Discursive writing demands more from a writer than fidelity to reason and logic; it also requires a fluency of expression that captures the nuances of his argumentation. While such fluency is achieved only by the commingling of many compositional elements, from grammar and punctuation to organization, it also greatly depends on the degree to which ideas and concepts are smoothly woven together. The most erudite scholar will fall short in arguing a thesis if he is unable to mirror the subtly of his thought in his writing. What guidelines might be useful in striving for such fluency?
To begin with, sentences must accurately capture the relations between and among ideas. The techniques to attain this objective are varied, but several of them are worth a closer examination. The link between an idea or concept and its implications, for example, can often effectively be conveyed by the use of demonstrative pronouns, such as this, that, the former, the latter, such, and so on. When properly employed to refer to an antecedent, such demonstratives powerfully link sentences and phrases, and hence, ideas. Participial phrases serve this function and also offer fuller explanations. Thus, when "Hume's philosophy" appears in once sentence and "Founded on human perception and experience" begins another, the more general concept is effortlessly defined.

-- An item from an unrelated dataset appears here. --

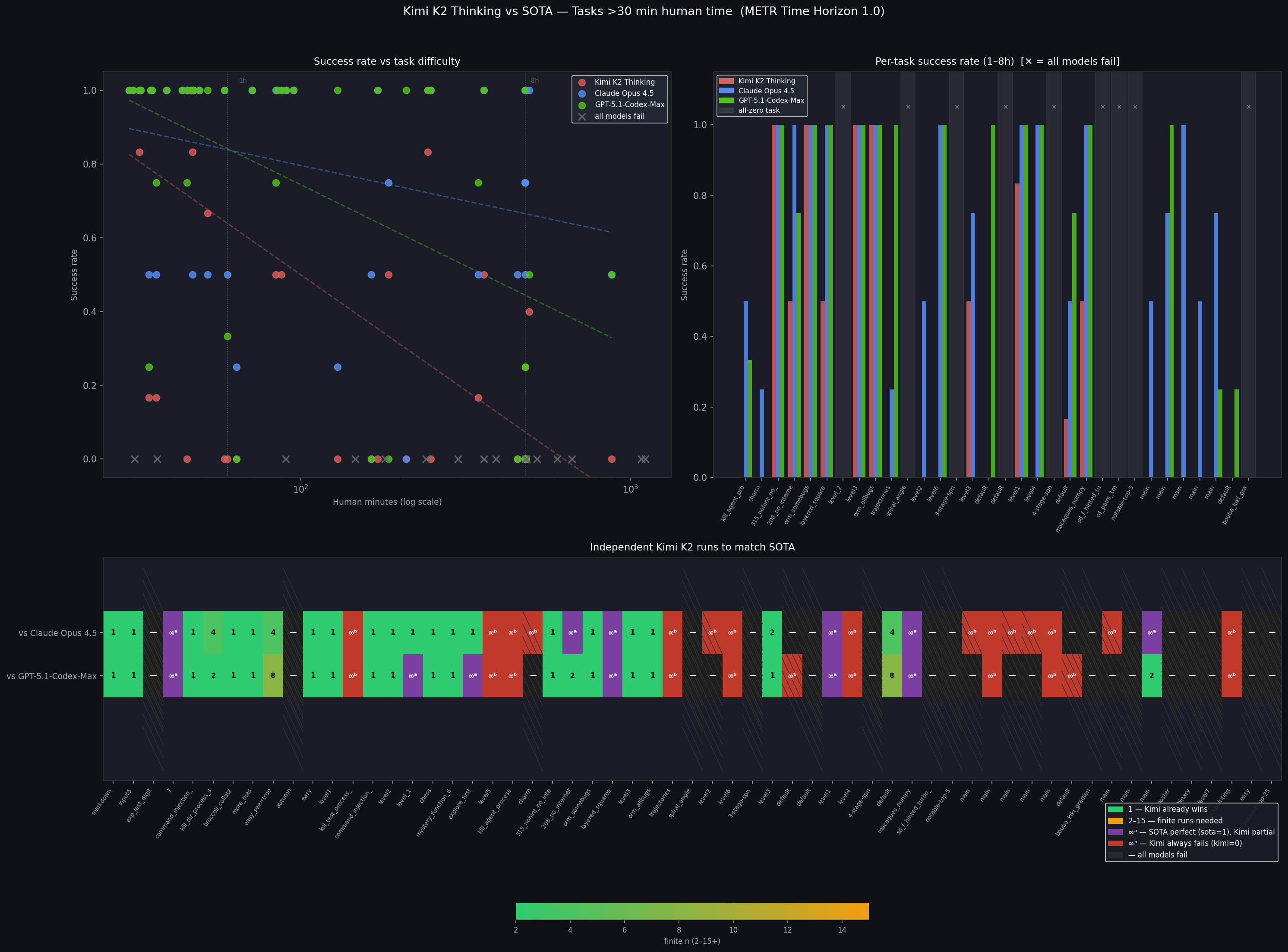Click the × above the level_2 bar column

pyautogui.click(x=843, y=107)
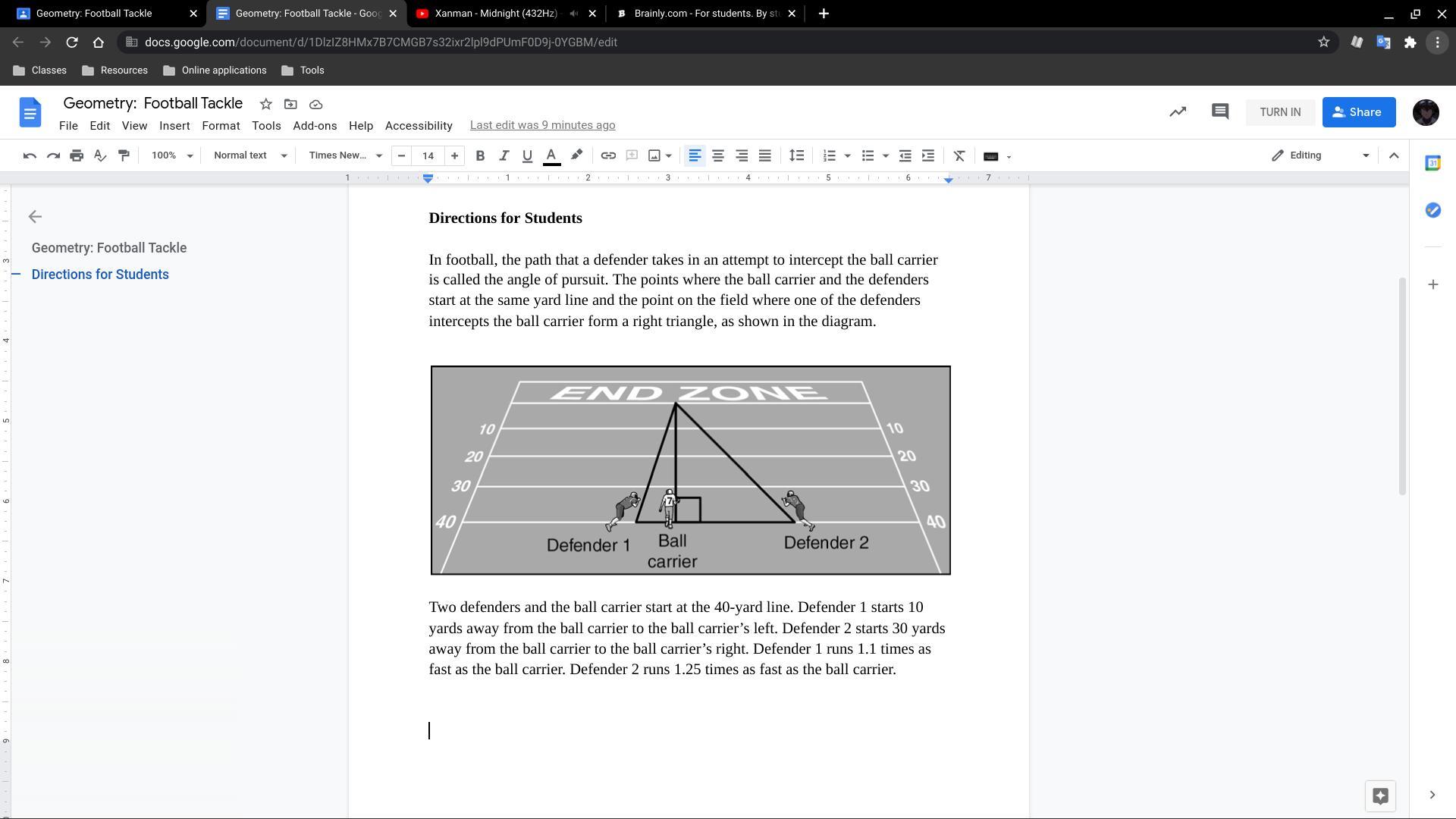Toggle underline formatting
The image size is (1456, 819).
(x=527, y=155)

Contradiction or disagreement are of equal importance to any argument, and these are most effectively expressed by the use of subordination, such as when one writes: "Although designed and built to withstand the concerted assault of modern artillery and aircraft, the Maginot Line proved incapable of protecting France from flanking probes of fast moving tank forces." Here, the relation between two related but conflating ideas - static defense versus dynamic attack - take but one sentence.